*** Block opens ***
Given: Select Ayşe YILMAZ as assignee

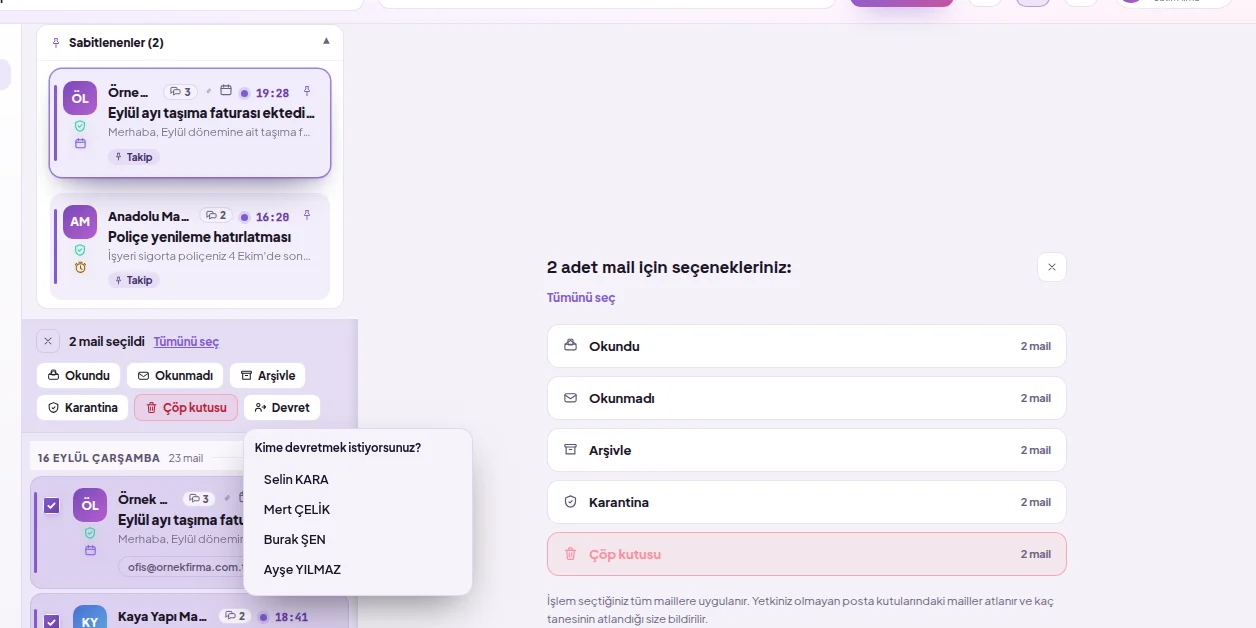Looking at the screenshot, I should coord(302,569).
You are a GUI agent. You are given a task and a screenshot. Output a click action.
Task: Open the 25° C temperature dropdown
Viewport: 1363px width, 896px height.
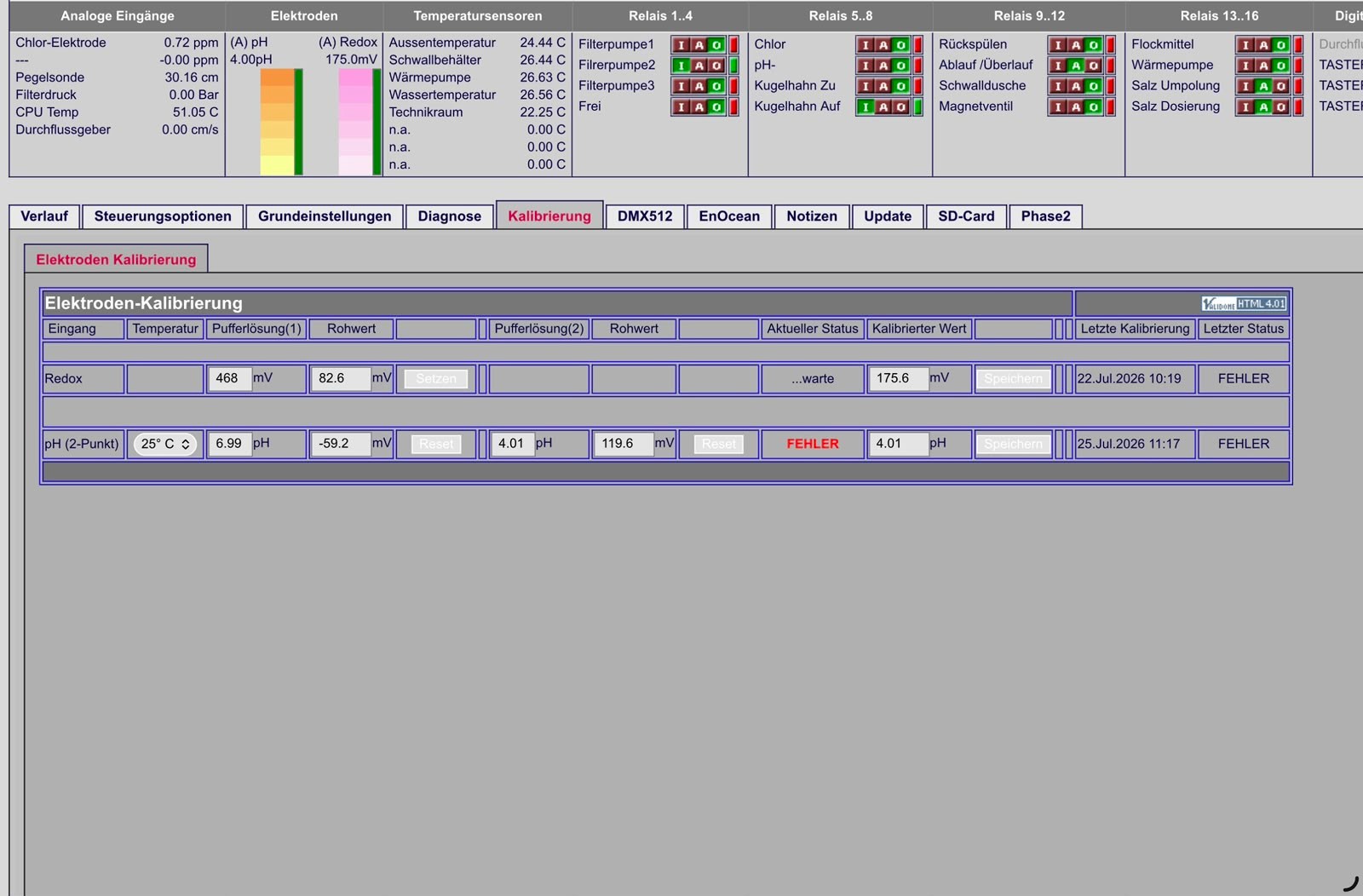click(x=165, y=444)
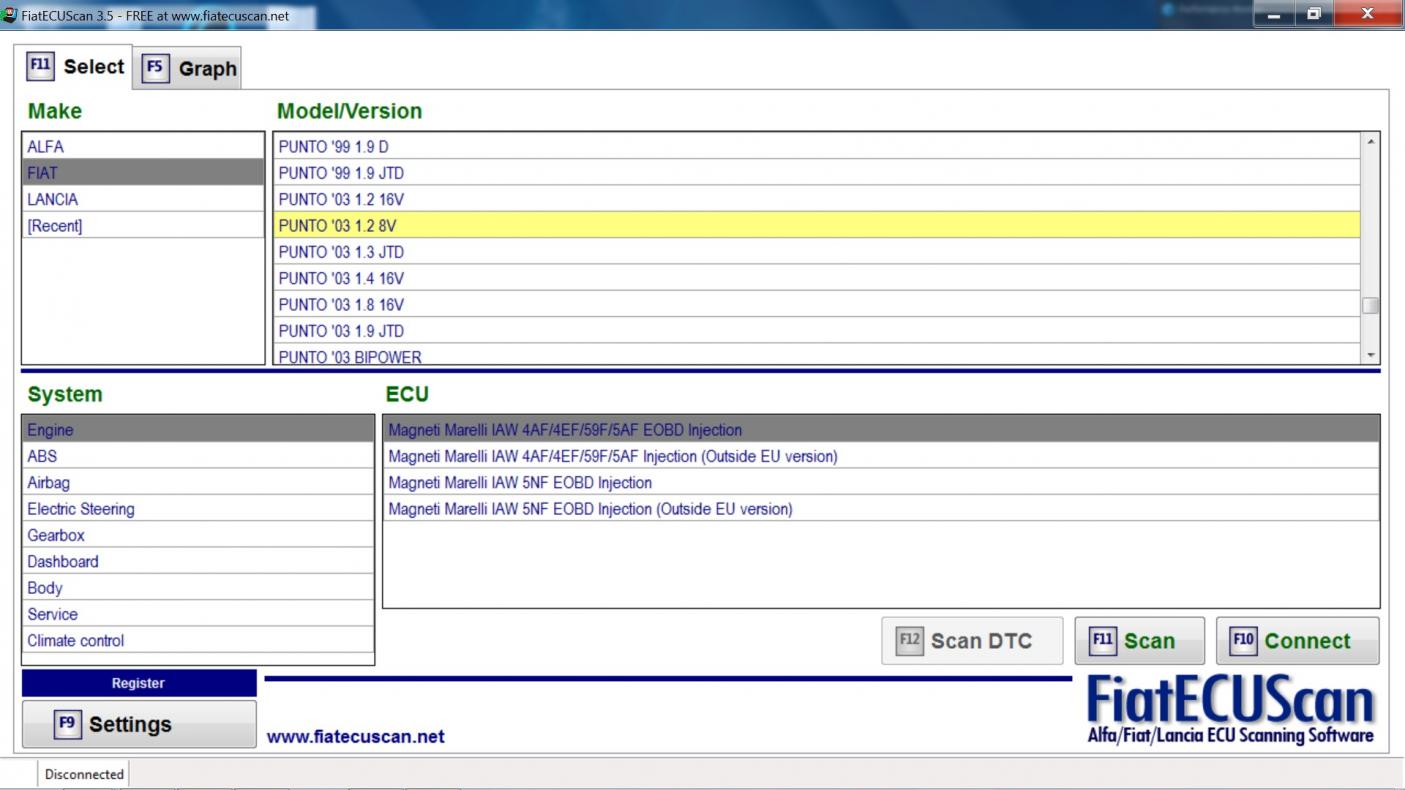Click the Register button

(x=139, y=683)
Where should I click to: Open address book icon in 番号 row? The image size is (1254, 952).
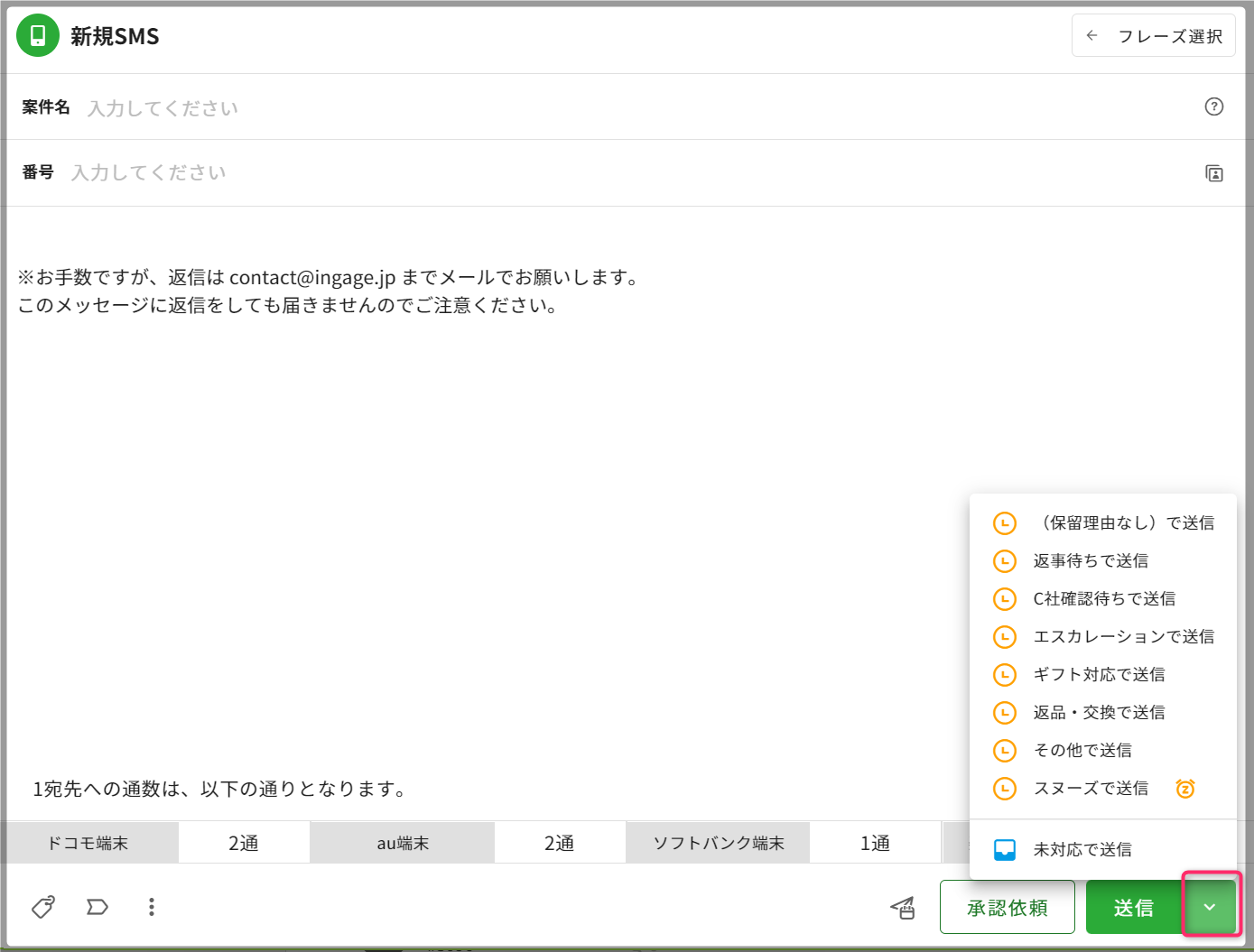pyautogui.click(x=1213, y=173)
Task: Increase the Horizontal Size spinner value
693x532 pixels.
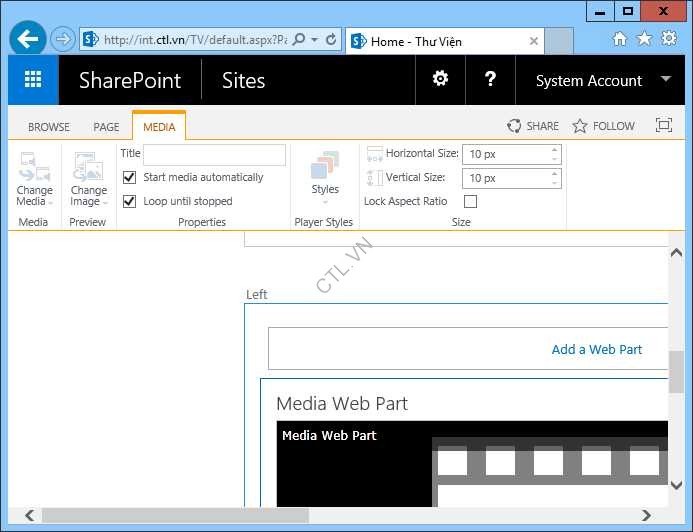Action: coord(554,150)
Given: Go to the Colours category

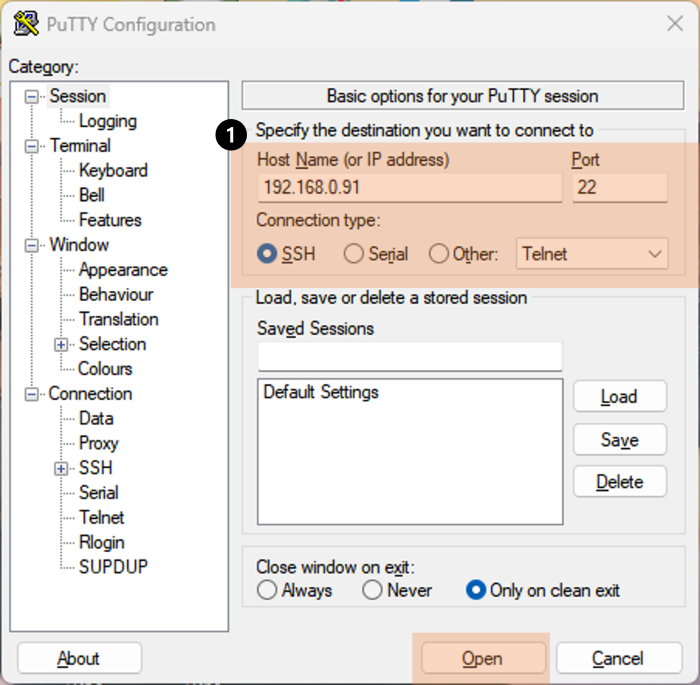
*** Block closes ***
## [Exercise description]
Pictures are to be omitted. Print exactly the lines from the line containing "Viewport: 1363px width, 896px height." through the final line of the material above, both included.

## [Answer below]
Viewport: 1363px width, 896px height.
click(x=165, y=444)
Click the Register button

(x=139, y=683)
Where should I click to: Open address book icon in 番号 row? The image size is (1254, 952).
pyautogui.click(x=1213, y=173)
Task: Increase the Horizontal Size spinner value
693x532 pixels.
Action: coord(554,150)
Given: Go to the Colours category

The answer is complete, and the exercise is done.